In the records below, repeat exactly the lines between the line holding "Open でんさいを確認する magnifier icon" and the line holding "Task: Open a new terminal tab", inclusive, and drop the pictures.

Information provided
::::::::

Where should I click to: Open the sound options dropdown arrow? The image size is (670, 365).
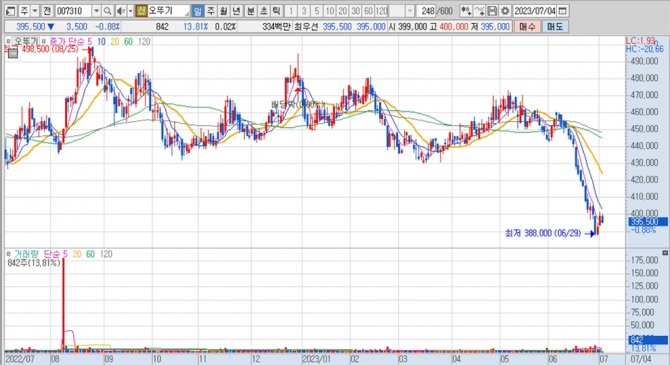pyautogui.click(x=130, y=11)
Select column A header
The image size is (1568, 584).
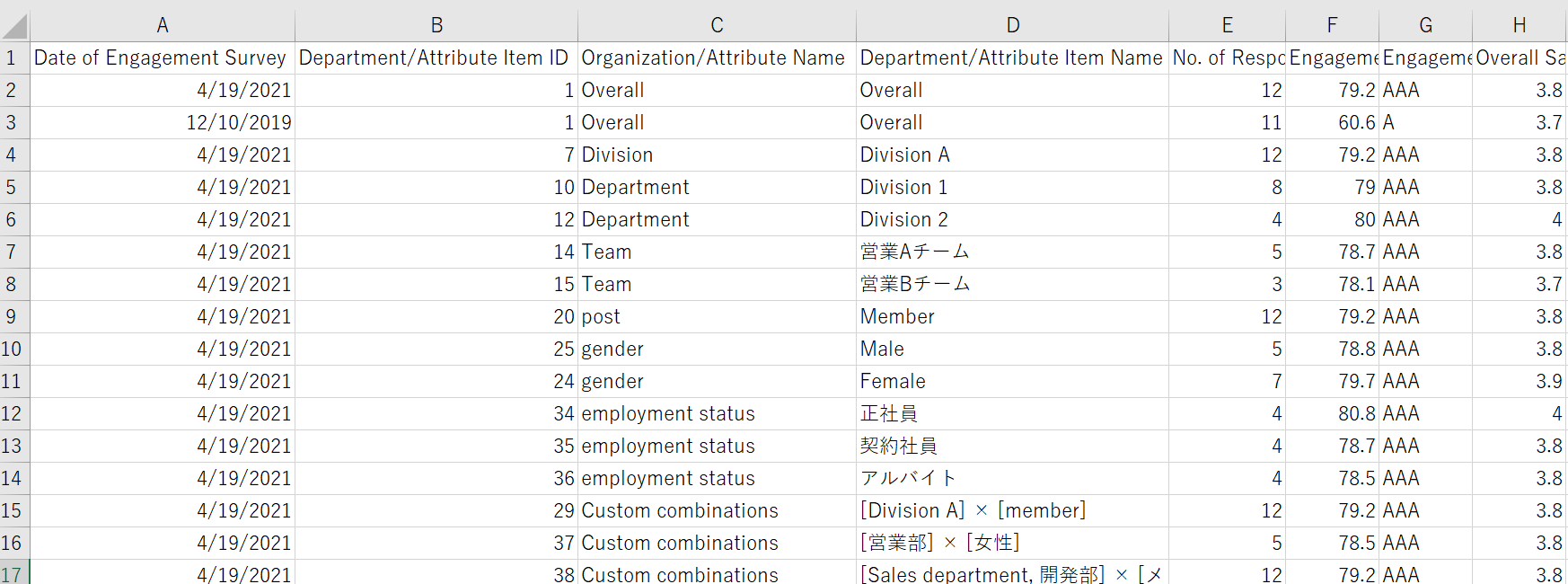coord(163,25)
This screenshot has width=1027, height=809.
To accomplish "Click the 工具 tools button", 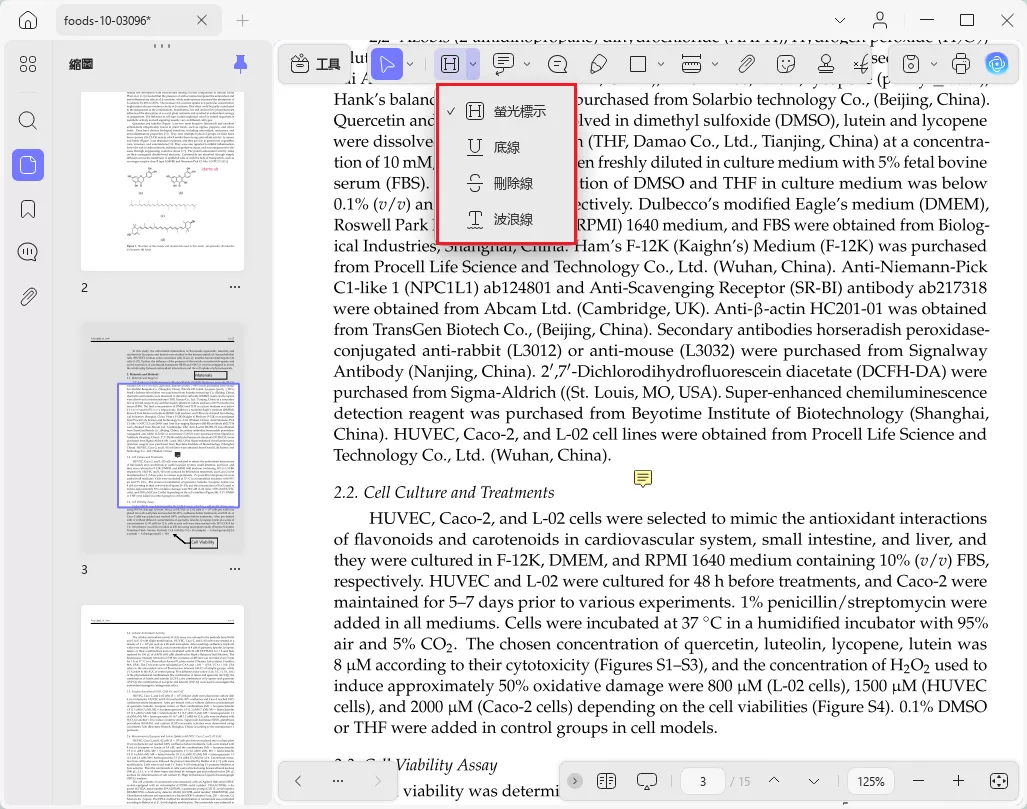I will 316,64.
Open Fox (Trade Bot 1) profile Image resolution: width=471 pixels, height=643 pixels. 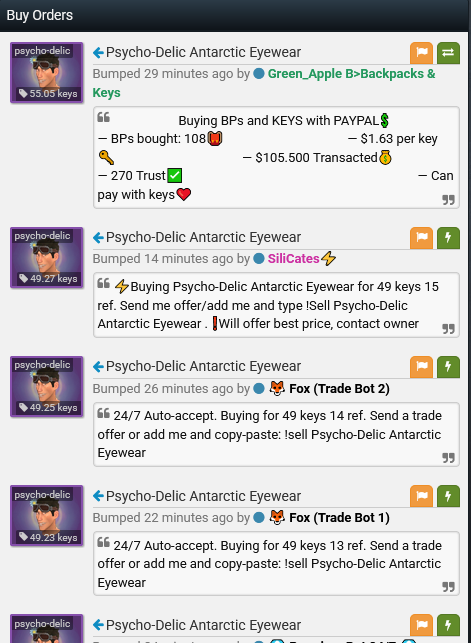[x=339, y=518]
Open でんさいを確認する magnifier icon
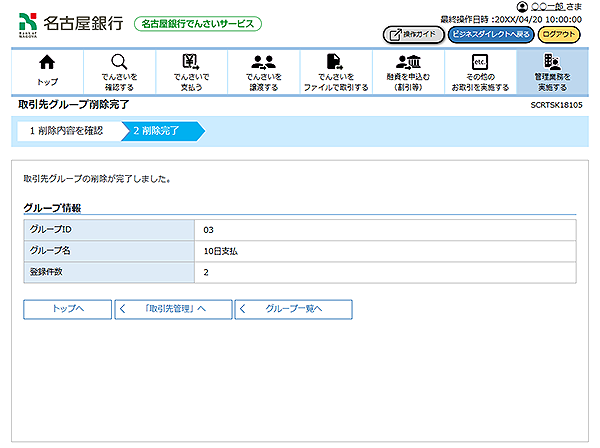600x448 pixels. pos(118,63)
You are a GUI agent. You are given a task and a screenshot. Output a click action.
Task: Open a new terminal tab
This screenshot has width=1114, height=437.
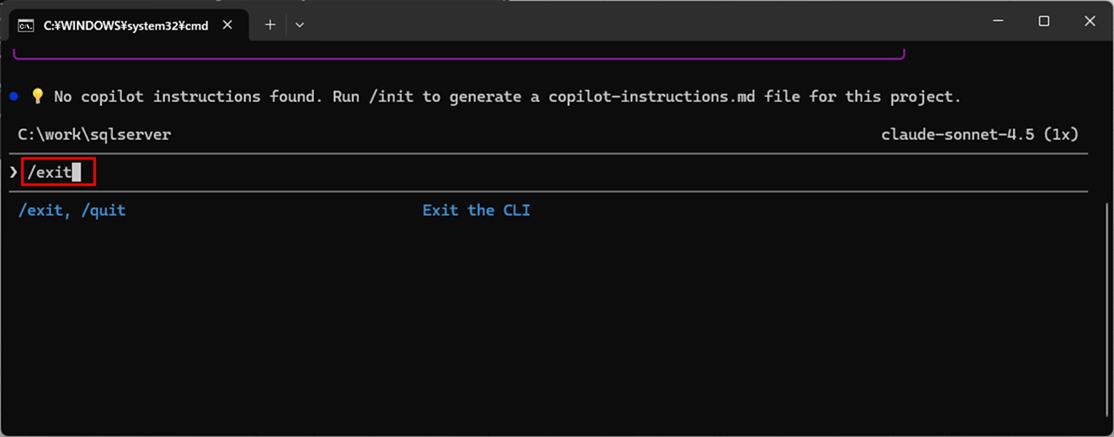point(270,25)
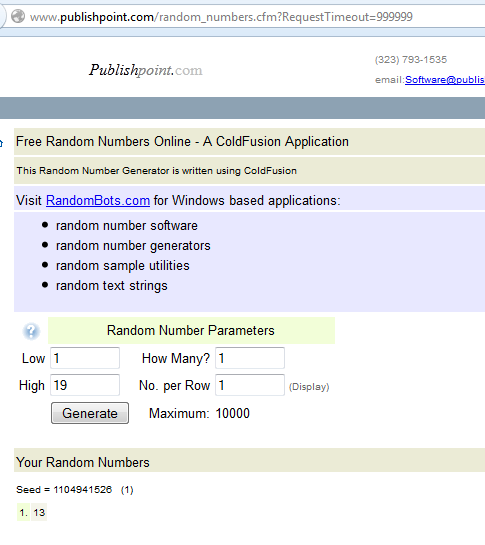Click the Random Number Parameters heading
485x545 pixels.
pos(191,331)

::::::::

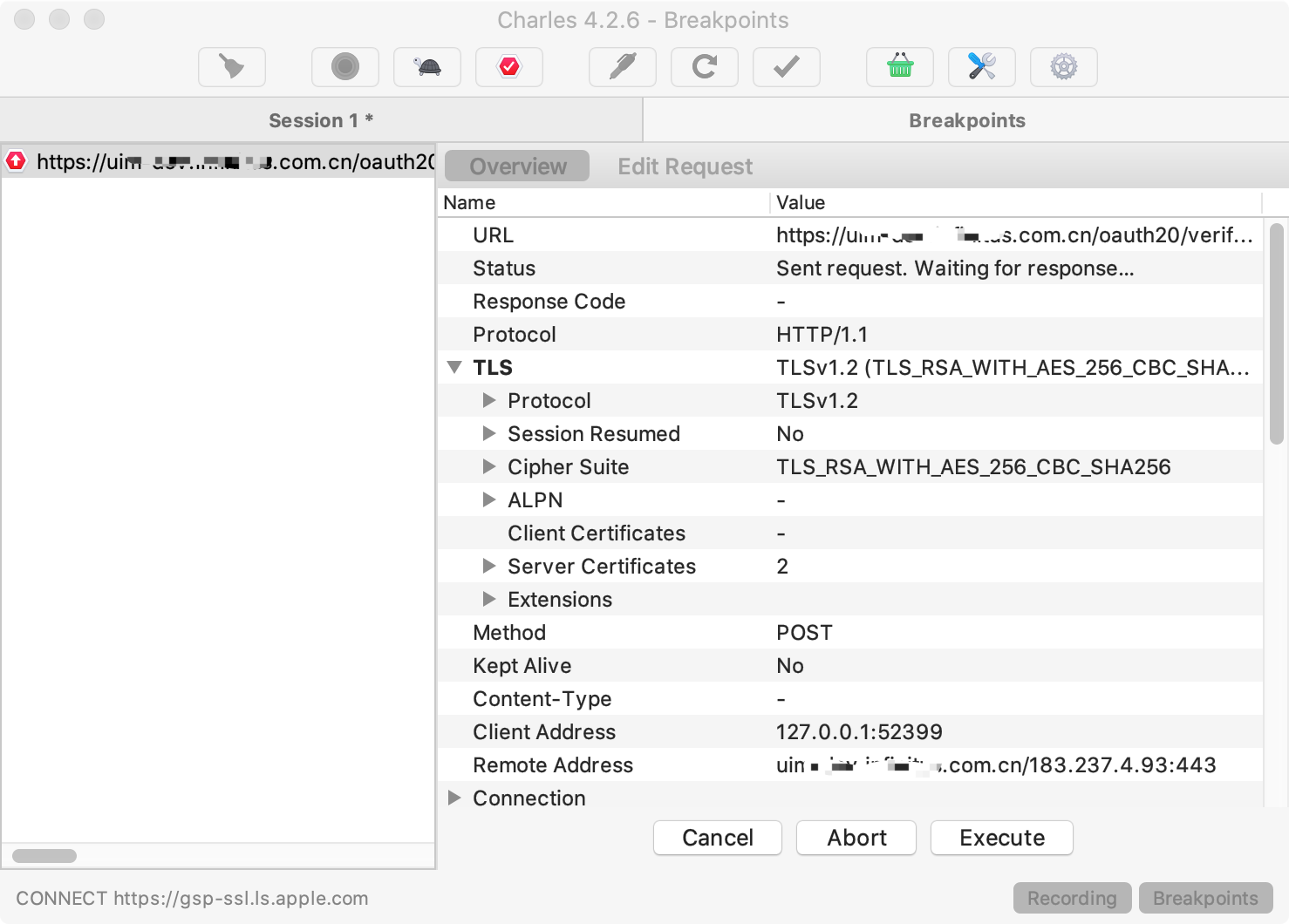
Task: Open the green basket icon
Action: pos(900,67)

::::::::

Result for this exercise
Open でんさいを確認する magnifier icon
600x448 pixels. pos(118,63)
You are a GUI agent. You are given a task and a screenshot. Output a click action.
Task: Open a new terminal tab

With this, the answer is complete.